King County Council Position 8
Seattle City Councilmember Teresa Mosqueda and Burien mayor Sofia Aragon are seeking to succeed County Councilmember Joe McDermott, who represents the county’s District 8, including the CID, part of downtown Seattle, West Seattle, parts of South Seattle, Delridge, Burien, White Center, Tukwila, and Vashon and Maury islands.
Mosqueda represents an At-Large (the whole city) position on the City Council. She was first elected in 2017. As budget chair during the COVID-19 pandemic, Mosqueda was instrumental in passing the JumpStart payroll tax on big business, which was used to fill budget shortfalls and fund affordable housing. She helped pass a number of initiatives protecting domestic and hotel workers, and hazard pay for grocery workers during the pandemic. Her endorsements include over two dozen labor unions and local elected officials, including Seattle Mayor Bruce Harrell and Governor Jay Inslee, as well as Asian Pacific Islander Americans for Civic Empowerment and The Stranger.
Mosqueda said she is hoping to serve on the County Council because of its purview over public health and behavioral health. She is also interested in building more workforce housing in the County, and creating more access to childcare in District 8.
Mosqueda’s current City Council position is not up for re-election until 2025. If she loses, she will return to it.

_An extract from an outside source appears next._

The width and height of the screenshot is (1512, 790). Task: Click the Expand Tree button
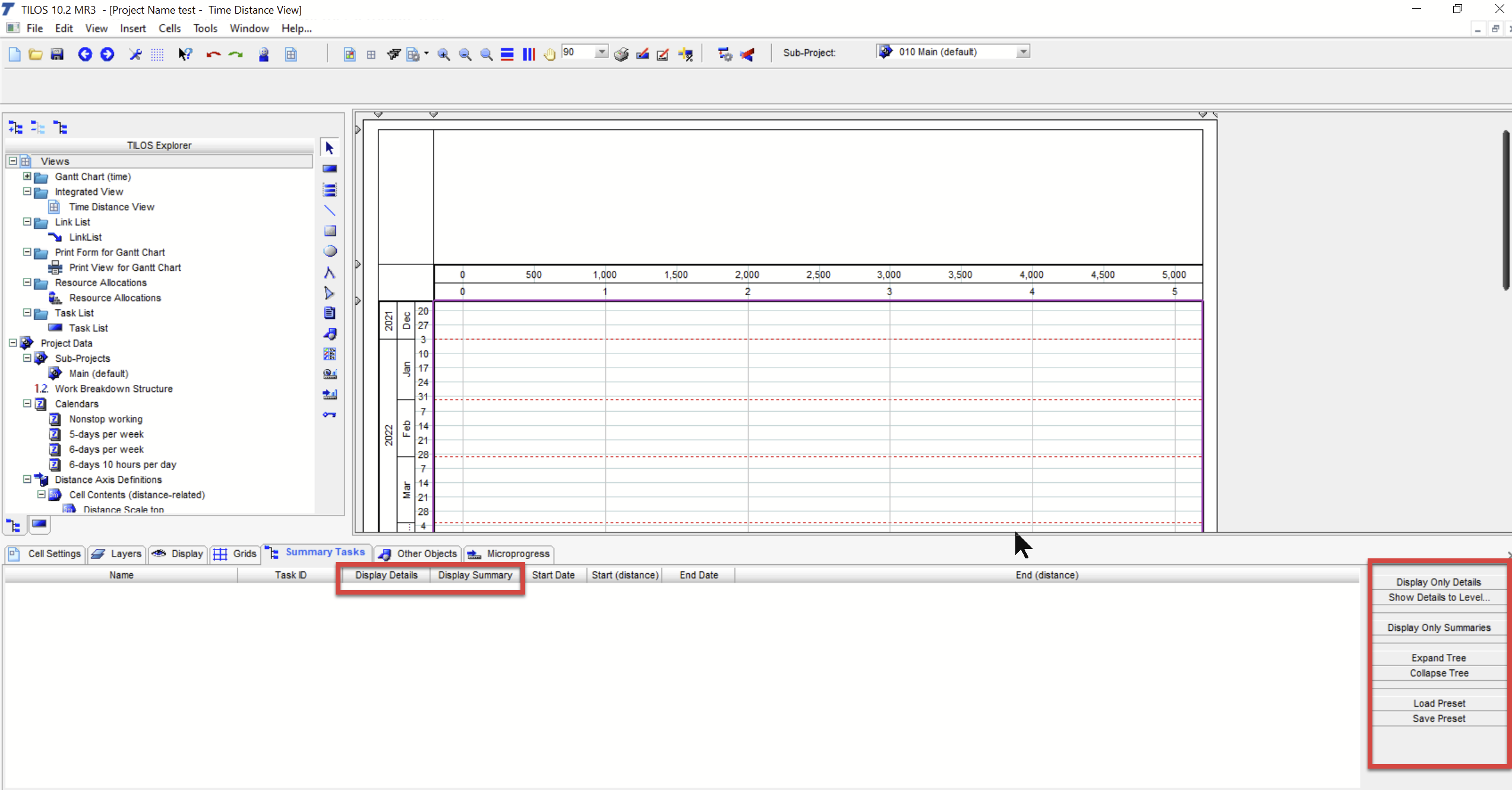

If she wins, Mosqueda’s City Council colleagues will find someone to fill out the rest of her term.
On supporting homeless people, Mosqueda said the answer is tiny house villages as well as emergency and supportive housing so people can get services. “When people have a place to come inside, they are no longer outside in the elements, self-medicating and causing harm to themselves,” Mosqueda said. “We need to invest in the workforce, the human service providers.”

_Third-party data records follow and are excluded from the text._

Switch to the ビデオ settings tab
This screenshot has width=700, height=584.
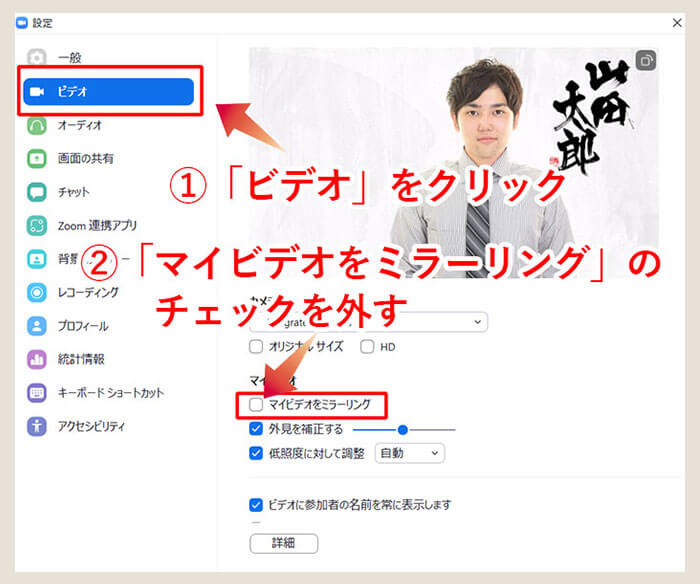pyautogui.click(x=108, y=91)
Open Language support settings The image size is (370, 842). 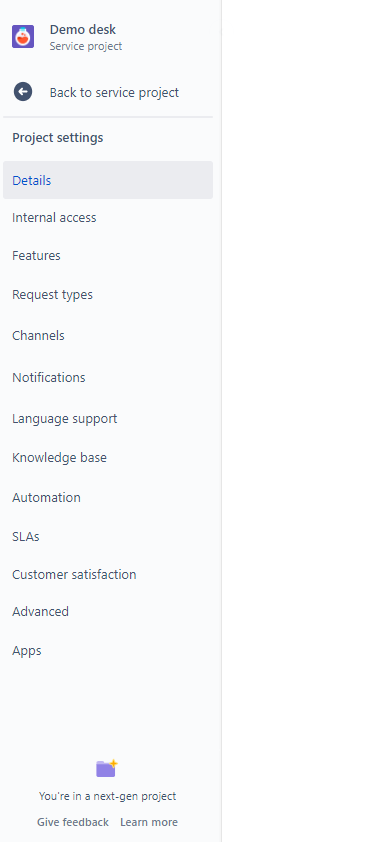click(x=108, y=418)
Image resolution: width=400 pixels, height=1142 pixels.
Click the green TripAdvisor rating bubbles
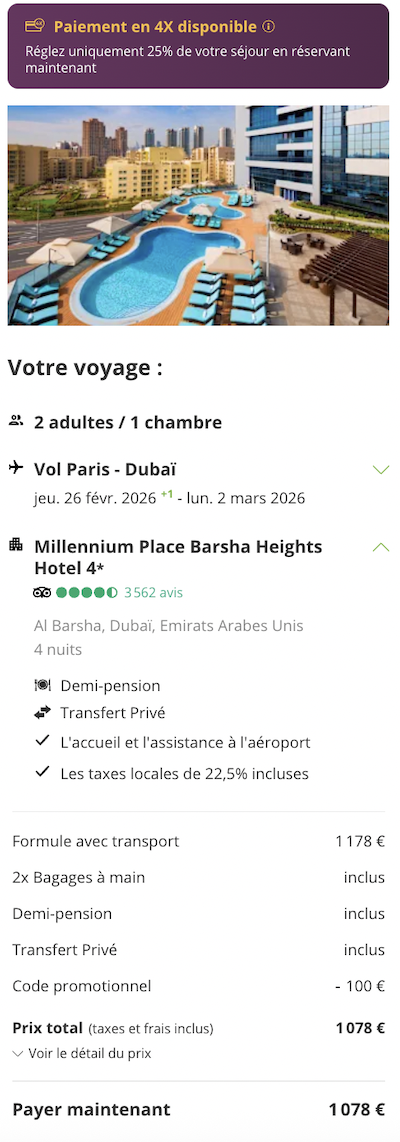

Aragon likewise emphasized the importance of emergency housing to bring people indoors. Aragon was selected by her fellow council members to serve as mayor of Burien in 2022. She has served on the Burien City Council since 2020. She is an attorney, a registered nurse, and executive director of Washington Center for Nursing, which focuses on workforce development for nurses. She is endorsed by former Governor Gary Locke and several local elected officials.

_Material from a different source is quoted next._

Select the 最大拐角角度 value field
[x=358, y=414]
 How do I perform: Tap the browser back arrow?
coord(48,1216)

Asked to comment on the location of Sound Transit’s second light rail station in the CID, neither candidate offered a clear endorsement of any option under consideration.
The moderator, Dae Shik Kim Jr.,, asked candidates about public safety and the King County Sheriff’s Office, which he said has “a history of brutality towards communities of color” and a lack of accountability. In 2017, a King County Sheriff’s Deputy shot and killed 20-year-old Tommy Le in Burien. The Sheriff’s Office initially claimed Le was holding a knife, but it was later revealed he was holding a ballpoint pen.
Aragon said the case highlights why law enforcement needs mental health professionals to support in emergency response. “The other piece too, was that there is an element here of drug use,” she said of the Le shooting. “Right now, our policies don’t have prevention as part of our drug use issue. And that really needs to be addressed, particularly for young people.”
Mosqueda concurred that in behavioral health crises, 911 should deploy a mental health provider or case manager. It’s something that, from her experience, both law enforcement and families of those killed by police agree on. “We need to enhance services so that there is an alternative response system for behavioral health, mental health for youth services,” she said.